Since Friday’s appointment, Renny does seem to be getter a little better each day.  Again, she is still not totally back to her normal self, but she is starting to need less attention, starting to play a little by herself, and more happy.  Again, if after a month these side effects hadn’t disappeared, then they would try a different medication.  The plan is, because of her age, to keep her on for 18 months, in which the hope is her brain will “outgrow” this seizure tendency per se.  Then they will slowly wean her off over several weeks, to allow the body to adjust.  Sadly, after taken off medication, she may have a 50% chance still of having a seizure.  This depends, I guess, on the results of her EEG tests.  We have to take her to have her first sleep-deprived EEG in a few days.  We have to wake her up at 2 a.m. and keep her up until 10:00, when her test is.  This will give a “baseline” of her brain activity, and because sleep deprivation can trigger seizures, (which hopefully she will not have one) this will catch the brain action during this state.  Or something like that.  She will start awake, then hopefully she will fall asleep, and the after a bit, they will wake her up suddenly with lots of flashing lights and stuff.  Somehow they will get a “normal” or “abnormal” read from this EEG and then do another one after the 18 month period to compare.  If it is “normal” both times, it gives her a better chance of not having another seizure.  I think I got it right.
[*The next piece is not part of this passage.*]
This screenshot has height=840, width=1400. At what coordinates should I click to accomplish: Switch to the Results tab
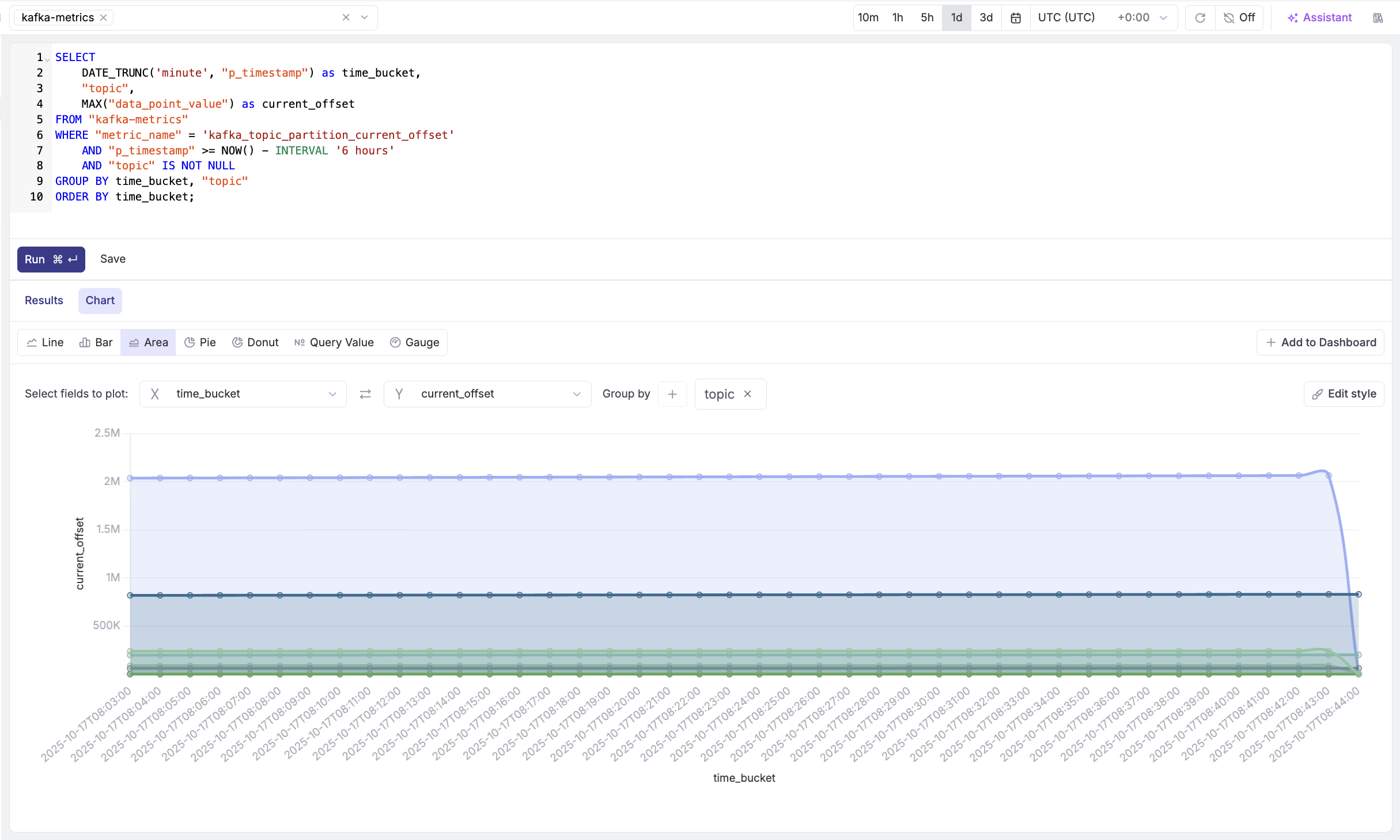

Then, the following week, she goes in for an MRI of her brain, to get better more detailed pictures of her brain, specifically the fluid in her brain controlled by her shunt.  This will be good timing, as her neurosurgeon from her birth shunt-surgery will be in town that day, so he can look at the images as well.  Not sure if it would be good or bad to find something there.

SO.  Renny is slowly recovering…as are we.  It’s been a long process.  Stupid seizure.  Still mad at it.  But, we are getting through it.  And I am thankful that she IS recovering.

Prayer Requests!    For God’s hand in her healing:  That Renny would FULLY and SOON recover from the seizure and the side effects of the medication.  That she would NOT (ever) have another seizure.  That the EEG  and MRI have good results.  That there would be no other bumps in her road anytime in the near future.